- _Work order_
Drop all pictures and repeat exactly the lines from the line holding "You are a computer-use" through the end of the records.
*** Block opens ***
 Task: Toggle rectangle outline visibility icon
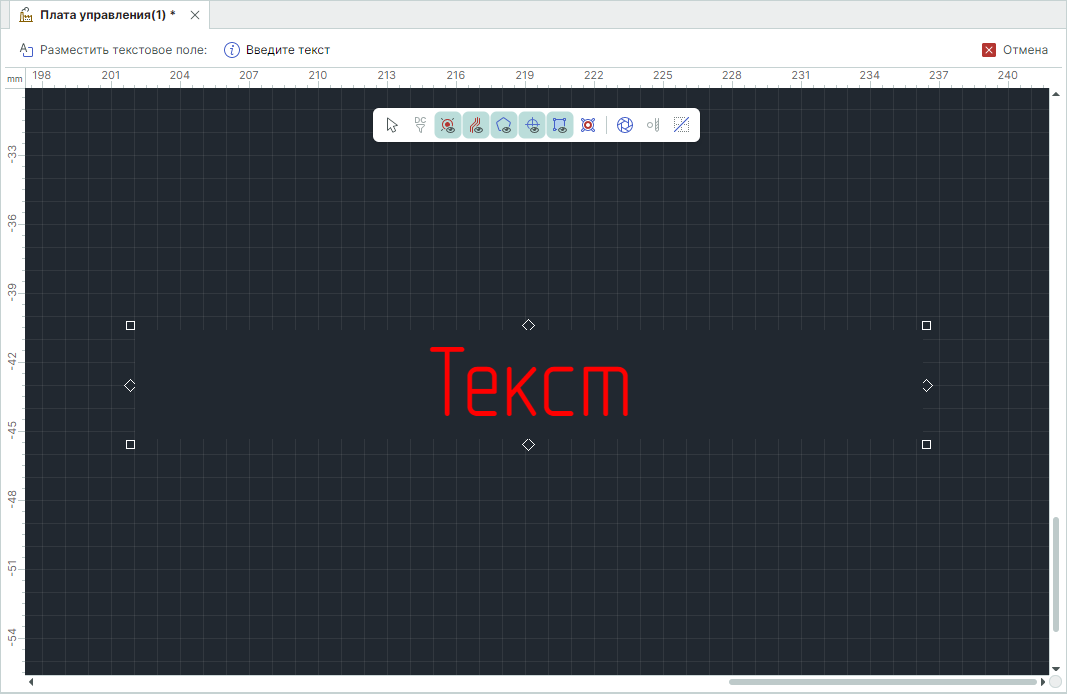[560, 125]
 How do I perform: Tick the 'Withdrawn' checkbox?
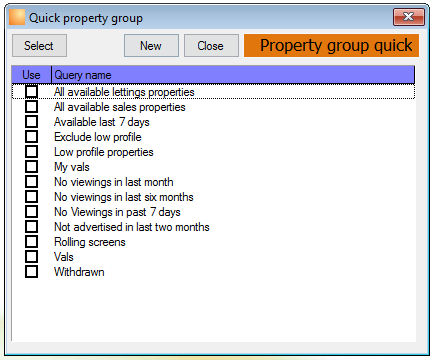point(31,272)
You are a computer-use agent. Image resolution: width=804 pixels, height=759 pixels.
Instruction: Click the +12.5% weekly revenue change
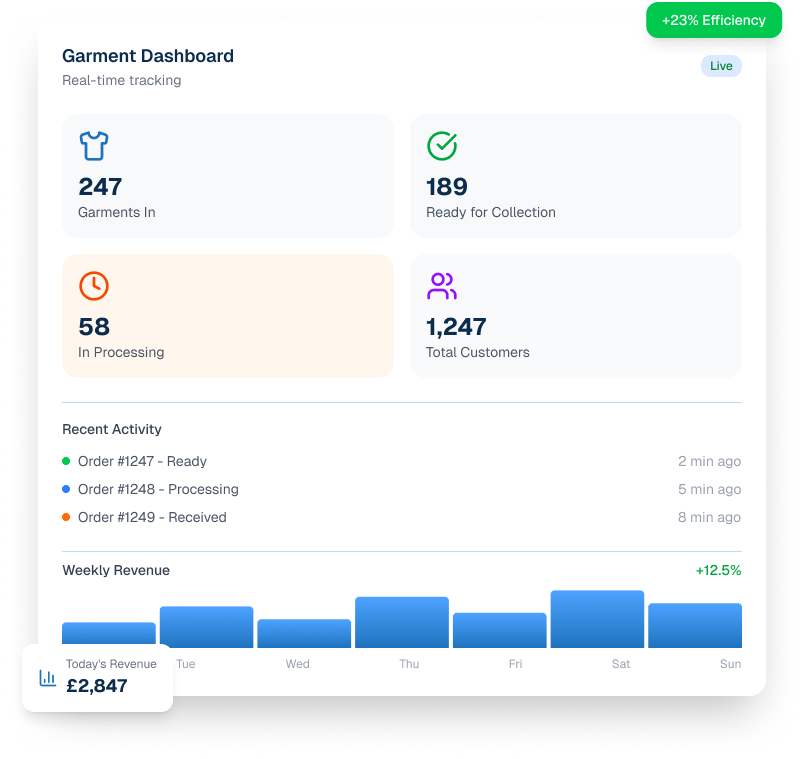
*** Block closes ***
- _Result of the exercise_
You are a computer-use agent. Image resolution: width=804 pixels, height=759 pixels.
Instruction: Click the +12.5% weekly revenue change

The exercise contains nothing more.